Fig 3: Two Tigers at the Oakland Zoo - a bit flat and could be a little sharper
Fig 4: Auto Adjust in RGB Levels - looks better
So let’s see what L.A.B. can do. Fig 5 shows the same image as Fig 1 after conversion to L.A.B. There is no obvious visual difference between the two images.
Fig 5: Original image converted to L.A.B. color profile - no differences yet
The histograms are different. The RGB histogram (fig 6, on right) shows the pixel counts for pixel values 0-255 for each of the three color channels. L.A.B. separates the two color channels (a and b) from the lightness channel (bottom of the L.A.B. histogram on left). While both graphic histograms use a plot of counts vs levels (aka pixel values), the values in L.A.B. are specified somewhat differently (Fig 7).
Fig 6: Comparison of RGB and L.A.B. histograms for original image
Fig 7: Color values compared for different color spaces at middle gray
RGB has values of [128, 128, 128] for middle gray. L.A.B. has color values of [0,0] for middle gray and 54 for lightness. If the values for a and b are fixed at [0,0] any changes in the L channel will not change the neutrality of the color. It can be changed from pure white to pure black and every tone of gray in between but no changes to the L channel will introduce any color.

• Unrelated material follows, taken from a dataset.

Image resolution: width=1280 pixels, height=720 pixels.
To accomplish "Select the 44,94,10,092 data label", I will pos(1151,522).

Let’s take another look at the tiger image to see how this works in practice. On the left side in Fig 8 the channel a curves slider has been moved to the left resulting in a magenta cast. On the right side the slider has been moved to the right giving a green cast. I call the a channel the apple-green-magenta channel. Don’t know if that will work for you, but if you look at Fig 9, you might guess what I’ll use for the b channel!
Fig 8: Moving the channel a curves slider
Fig 9: Moving the channel b curves slider
Moving the b slider to the right adds blue and moving to the left adds yellow. I call the b channel the banana-yellow-blue channel. You saw that coming, right? No? Doesn't matter but you might just remember it unless you eat magenta apples and blue bananas.

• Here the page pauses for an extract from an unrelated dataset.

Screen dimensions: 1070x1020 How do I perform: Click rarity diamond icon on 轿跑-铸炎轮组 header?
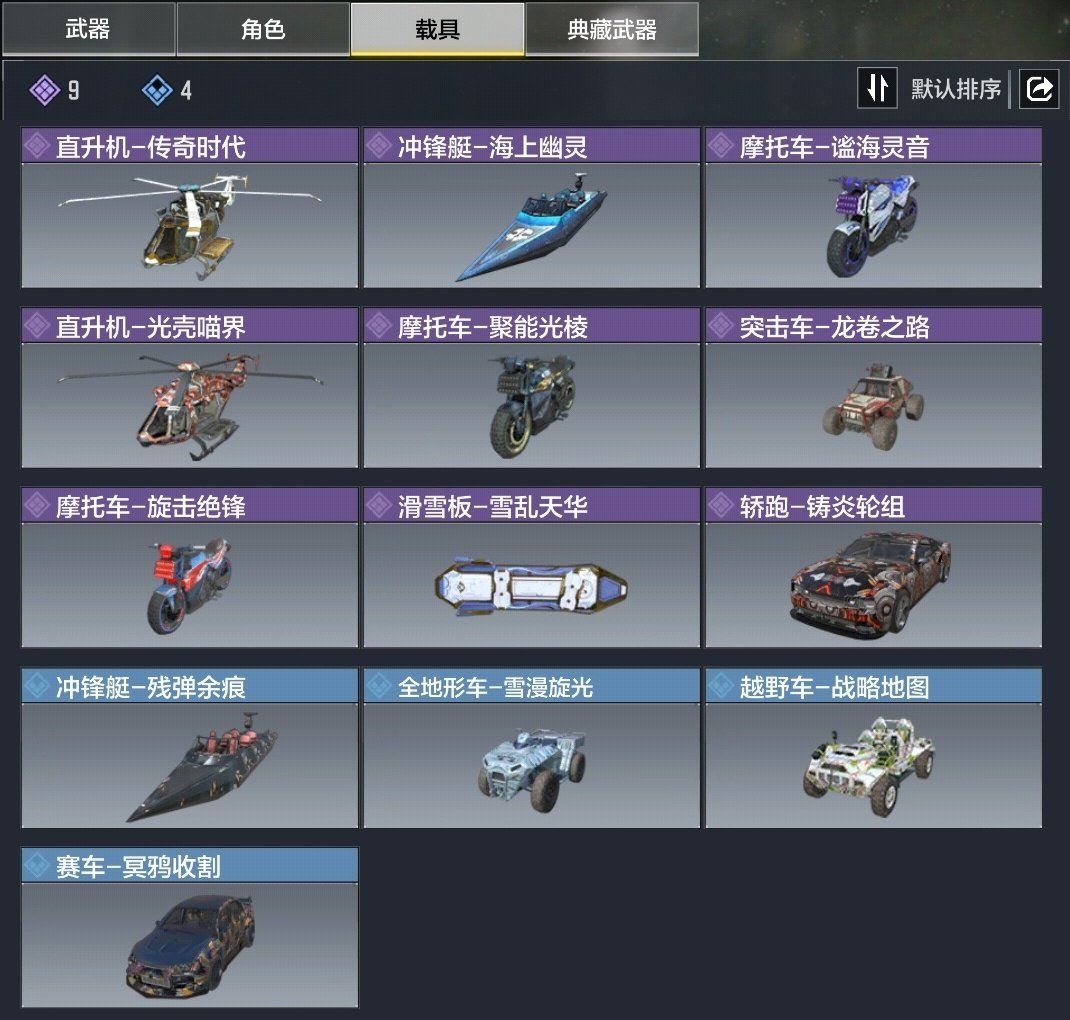click(721, 506)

Let’s combine slider movements so they are symmetrically equal as in Fig 10. Using channel b, the tigers show a little more life with an equal boost to both the yellow and blue components. That looks a little more realistic. If the green and magenta are also increased in channel a, it gets even better.
Fig 10: equal additions of blue and yellow in channel b followed by equal additions of magenta and green in channel a
So far I’ve just changed the color but not the lightness value. The image is still a bit flat, lacking contrast. When the Lightness channel is adjusted, that changes as in Fig 11. The tiger now has some life!

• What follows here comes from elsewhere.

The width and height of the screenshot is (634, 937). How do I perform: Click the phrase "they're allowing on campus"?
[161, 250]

Fig 11: Bringing the tiger to life with the L channel
I could probably stop here, but I won’t because there is a sharpening trick that works really nicely in L.A.B. Because the color channels are separate from the lightness channel, sharpening does not affect the colors. I will combine this process with another for one last attempt to give life to the tiger.
Duplicate the original layer and merge in blend mode multiply. Egad! This is not an improvement! Stay with me.
Fig 12: Tigers thrown into the dark
Now add a mask and Image>Apply Image as in Fig 13. Notice that the mask for the upper layer now has some black inside the frame. This is a selection that we can adjust to change both the luminosity and sharpness. Make sure the mask is selected before using Apply Image or adjusting the Feather slider in the following two steps.
Fig 13: Using Apply Image
Make sure the ‘mask’ window is viewable (if not Window>Masks) and move the feather slider to the right. You should see a noticeable increase in sharpness as in Fig 14. Notice the Density slider. If this slider is moved to the left, the effect of the mask is reduced and the image will approach its original appearance. So if you want it a little bit darker, go for it. I’m leaving it where it is now.
Fig 14: Feather slider in Mask window to increase sharpness.
Fig 15: The tigers can now play
Margulis, Dan "Photoshop LAB Color - The Canyon Conundrum and Other Adventures in the Most Powerful Colorspace," 2006, Peachpit Press, Berkeley.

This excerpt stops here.